- Texto citado
※ ※ ※

Una labor cultural importante dentro del período de cultivo del arroz, es el llamado "_Eihuá_", que consiste en bajar el nivel de las aguas de inundación para forzar un mayor crecimiento y penetración de la raíz para soportar los vientos. Esta práctica es generalizada y se requiere la coordinación colectiva para el manejo de las aguas en el territorio bajo inundación.
_Motores del_ _marjal_ 
Los motores del marjal están localizados en los territorios del _marjal_ situados a una cota más baja que el lago de la Albufera; su funcion es impulsar la circulacion de agua entre el _marjal_ y el lago de la Albufera, esta practica es para evitar la formacion de algas en el agua (que se formarian si el agua permaneciera estancada). Cada uno estos motores cuenta con una administración propia; hay un grupo de regantes organizado en cada motor, constituyendo una "Sociedad de Motor", la cual a su vez pertenece a la Comunidad de Regantes de la Acequia Real y pagan cuotas de Cequiaje General por estar dentro del territorio concesionado a la Acequia Real y usar los canales de uso comun, además de tomar agua que proviene del río Júcar via el canal general.
Se distinguen las bombas porque están encerrados en una caseta al lado de las parcelas de arrozales, al cuidado de un motorista que trabaja para la "Sociedad del Motor". 
*La organizacion social para el manejo de los sistemas de regadío*  
_Las instancias de gobierno 
_La Acequia Real del Rio Jucar es una Corporación de Derecho Publico adscrita a la Confederación Hidrografica del Jucar, sus bienes son inembargables e imprescriptibles; sus fines declarados son: la distribución equitativa del agua, el mantenimiento, ejercer la policia y evitar el conflicto.

※ ※ ※

- Material

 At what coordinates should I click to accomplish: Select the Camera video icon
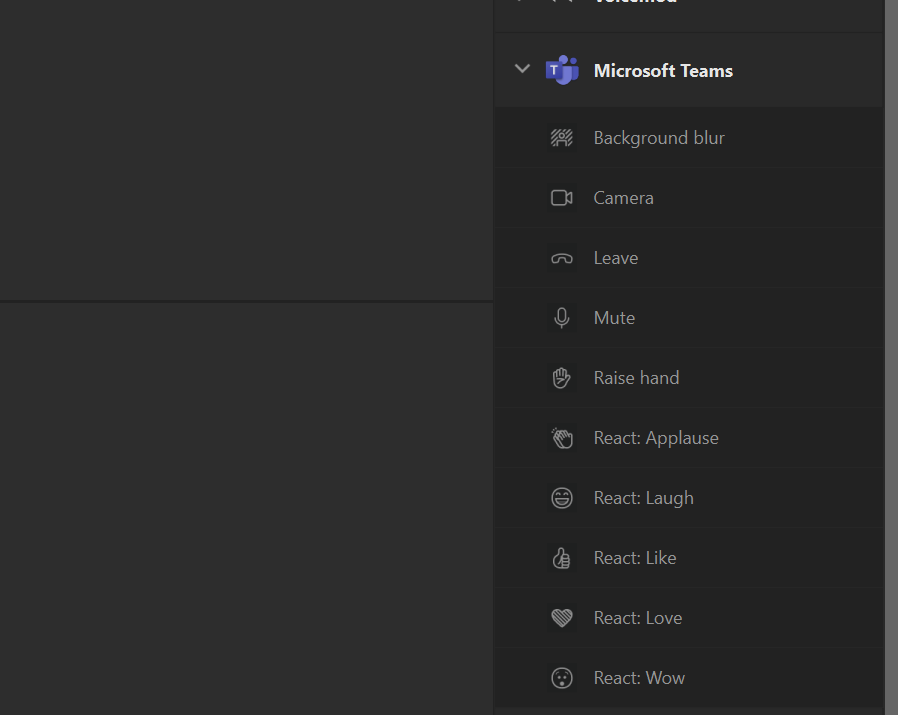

※ ※ ※

- Ejercicio 1
Extraiga del texto sobre el regadío de la Albufera, sin alterar nada, el fragmento comprendido entre "Se distinguen las" y "evitar el conflicto.", ambos incluidos.
- Ejercicio 2
Continúe el texto sobre el regadío de la Albufera a partir de su última oración.

- Respuesta escrita 1
Se distinguen las bombas porque están encerrados en una caseta al lado de las parcelas de arrozales, al cuidado de un motorista que trabaja para la "Sociedad del Motor". 
*La organizacion social para el manejo de los sistemas de regadío*  
_Las instancias de gobierno 
_La Acequia Real del Rio Jucar es una Corporación de Derecho Publico adscrita a la Confederación Hidrografica del Jucar, sus bienes son inembargables e imprescriptibles; sus fines declarados son: la distribución equitativa del agua, el mantenimiento, ejercer la policia y evitar el conflicto.

- Respuesta escrita 2
La normatividad general interna de la Acequia Real está escrita en un documento  llamado _Ordenanzas para el Régimen y Administración de la Acequia Real del Júcar,_ en el que se señalan las instancias formales de gobierno y toma de decisiones: Asamblea General de la Acequia, Junta General de Señores Diputados, Excma. Junta de Gobierno, Junta Local General, Junta Local Directiva y Jurado de Riegos.
Se entiende por Comunidad de Regantes el conjunto de todos los individuos regantes, también llamados _comuneros_ de la Acequia Real del Júcar que utilizan las aguas que se toman con la presa derivadora o _azud_ de Antella, localizada sobre la parte media del río Júcar en la localidad de Antella y que se distribuyen por la Acequia Real. El conjunto de individuos regantes y sus parcelas pertenecen, a su vez, a 20 términos municipales; cada término se refiere a un núcleo de población y su territorio de riego. El derecho individual a las aguas va unido a la propiedad de la tierra y no se puede disociar de esta, el derecho de agua le pertenece a la tierra. 
_La Junta General de Señores Diputados 
_La Junta General de Señores Diputados es la máxima autoridad de la Acequia Real del Jucar. y la conforman individuos regantes electos en cada una de los pueblos a manera de delegados; 9 de los 21 pueblos tienen derecho a nombrar 2 diputados y 2 suplentes cada uno, el resto nombra 1 (no sabemos la razón de está diferencia); el puesto de diputado es honorífico, gratuito y obligatorio, y dura 4 años con posibilidad de reelección. Para ser candidato a diputado un individuo regante debe tener registrado a su nombre al menos 30 _hanegadas_, aunque sepueden contabilizar las _hanegadas_ de su conyuge.  Se reunen un máximo de 58 diputados.
El diputado es la persona que lleva a la Junta General de Diputados los acuerdos tomados en la Junta Local, , y, a su vez, comunica a la Junta Local los acuerdos tomados en la Junta General de Diputados.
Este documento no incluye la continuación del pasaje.